(What this exercise asks)
(1) In the passage on credit rating agencies, which two agencies are the only ones that disclose the accuracy ratio?
(2) Decide whether each statement agrees with the passage on credit rating agencies. Answer yes or no, and quote the words that settle it.
(a) The Equifax breach took place between May and July.
(b) The passage calls credit rating agencies the actual cause of the 2008 crisis.
(c) Corporate issuers are happy to be rated by many credit rating agencies.
(3) Pick up the passage on credit rating agencies after its last sentence and keep writing.
====== Text block ======
Accuracy ratio, which is considered to be the most precise tool of measuring rating accuracy, is disclosed by only Standard & Poor’s Ratings Services and CRISIL. Accuracy Ratio is a measure to find out rating accuracy with the help of cumulative accuracy profile. Indian CRAs need to improve their accuracy as they are more lenient than international CRAs.


CRAs acting as an Oligopoly

Investors can’t rely completely on a single credit rating or ratings. The justification that an investment is safe should be on the decision-makers side i.e. the investor. After all, it was the risk-taking and incompetence of the “big three” credit rating agencies that spawned the subprime mortgage crisis of 2008. While CRAs were not the actual cause of the crisis, their failings have highlighted the need for reform in the credit rating market and of the business models used. Increased due diligence by CRAs is required to ensure the verification of all information used in business models, and a decrease in regulatory reliance on ratings may be advisable.


CRAs have always been under the radar for the lack of oversight and transparency. How is it that these agencies rate? Is it based on fact or an opinion? Whatever the case maybe these CRAs are well reputed in the financial world. They are said to be self-regulating, but this approach can be challenged by the fact these companies earn profit on the basis of gained or lost depending on their ability to lure the business of issuers who will always be seeking the highest rating possible.


Credit ratings are experience goods i.e. the quality of the rating is only revealed after using a large sample. Therefore reputation for quality built on a long track record is the crucial competitive advantage. Ratings from a given CRA provide a common standard to interpret risk. Corporate issuers build a trust relationship with one or two CRAs but are unwilling to be rated by more. However, building this relationship involves valuable executive management time. Corporate issuers will value the ratings most trusted by investors to facilitate placement and provide for the lowest spread. Hence, for all the above reasons, the CRA market is a natural oligopoly.


The market for fundamental credit ratings cannot sustain a large number of agencies. The market will remain an oligopoly where CRAs tend to compete for the market (to become a standard) rather than in the market. Competitive dynamics amongst even a small number of CRAs can be based on building a reputation for rating quality. As the entry into the market is so difficult, competition amongst the rating agencies is distinct from other markets. It is also possible that they compete in a dimension other than quality, so if the situation becomes negative, it becomes negative for all and no single CRA will lose any market share.


EQUIFAX DATA BREACH

American credit rating agency Equifax disclosed on September 8 2017, that a vulnerability in one of its web applications has led to the leak of around 143 million Americans’ social security numbers being compromised. The leak comprises millions of Americans’ Social Security Numbers (SSNs), driving license numbers, and a couple hundred thousand credit card numbers, among other documents. The breach occurred from May to July, the company said.
====== Raw data ======
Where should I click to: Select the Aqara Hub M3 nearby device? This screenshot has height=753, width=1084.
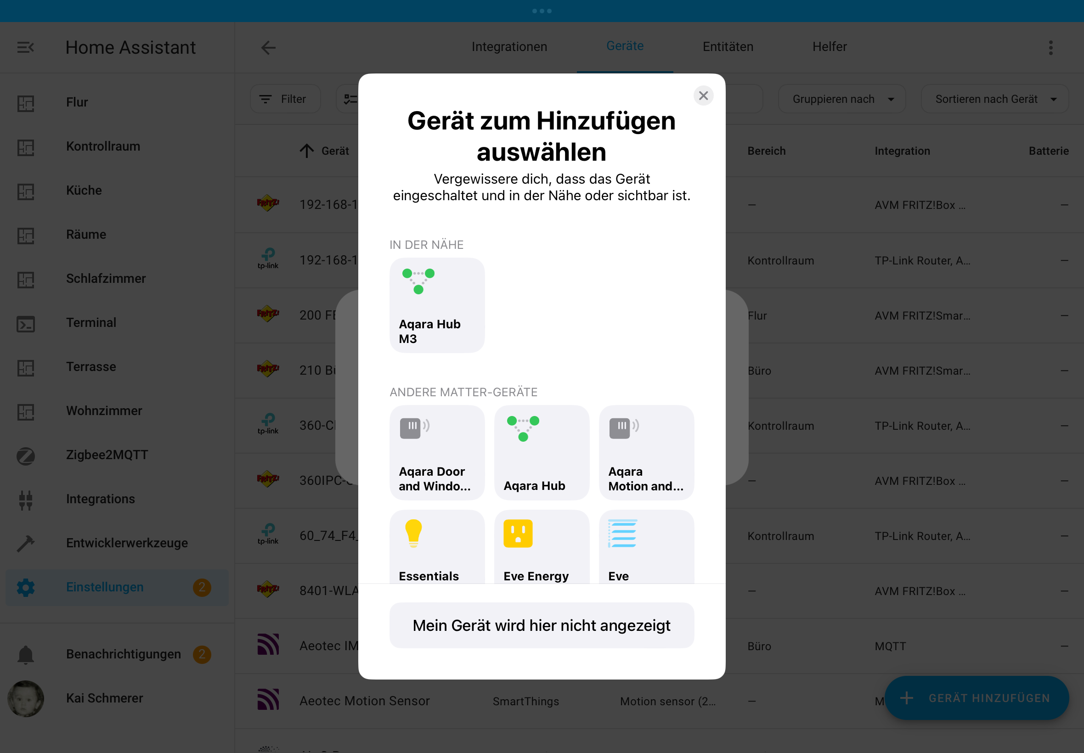point(437,305)
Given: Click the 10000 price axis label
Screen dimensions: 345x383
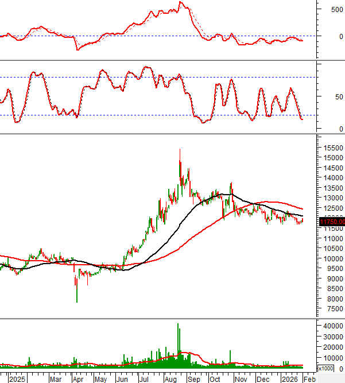Looking at the screenshot, I should pyautogui.click(x=331, y=258).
======
(Written responses)
(1) Standard & Poor’s Ratings Services and CRISIL.

(2)
(a) Yes: "The breach occurred from May to July, the company said."
(b) No: "While CRAs were not the actual cause of the crisis"
(c) No: "Corporate issuers build a trust relationship with one or two CRAs but are unwilling to be rated by more."

(3)
The company said that aside from some British and Canadian consumers’ data, it has found no evidence that personal information of consumers in any other country has been impacted. It has also set up a website explaining the breach, and has set up a portal for Americans to check if they have been affected.


Why SSN leaks are dangerous

143 million Americans, which is almost half of the US’s population, now risk their SSNs ending up in the hands of identity thieves and, perhaps, the dark web. The Social Security Number system was first devised in the 1930s to audit American employees’ deposits and withdrawals from a mandatory pension-esque fund. Eventually, it was appropriated by other parts of the government and by financial institutions as a way of verifying citizens’ identities, and due to legal frameworks that later followed, it is now basically mandatory for US citizens to get a Social Security Number.


Unlike Aadhaar though, SSNs have little to no in-built security, and it’s incumbent on the cardholder themselves to make sure that nobody gets their hands on their social security number — there is no biometric or OTP-based authentication for SSNs that acts as a second factor of authentication. Compromised SSNs are a very common factor in a major portion of cases of identity theft in the US. In fact, the average financial losses US citizens whose SSNs were breached faced was almost twice as much as those who had lost their credit card; this is even more significant considering that there are few authentication safeguards on credit and debit cards in the US.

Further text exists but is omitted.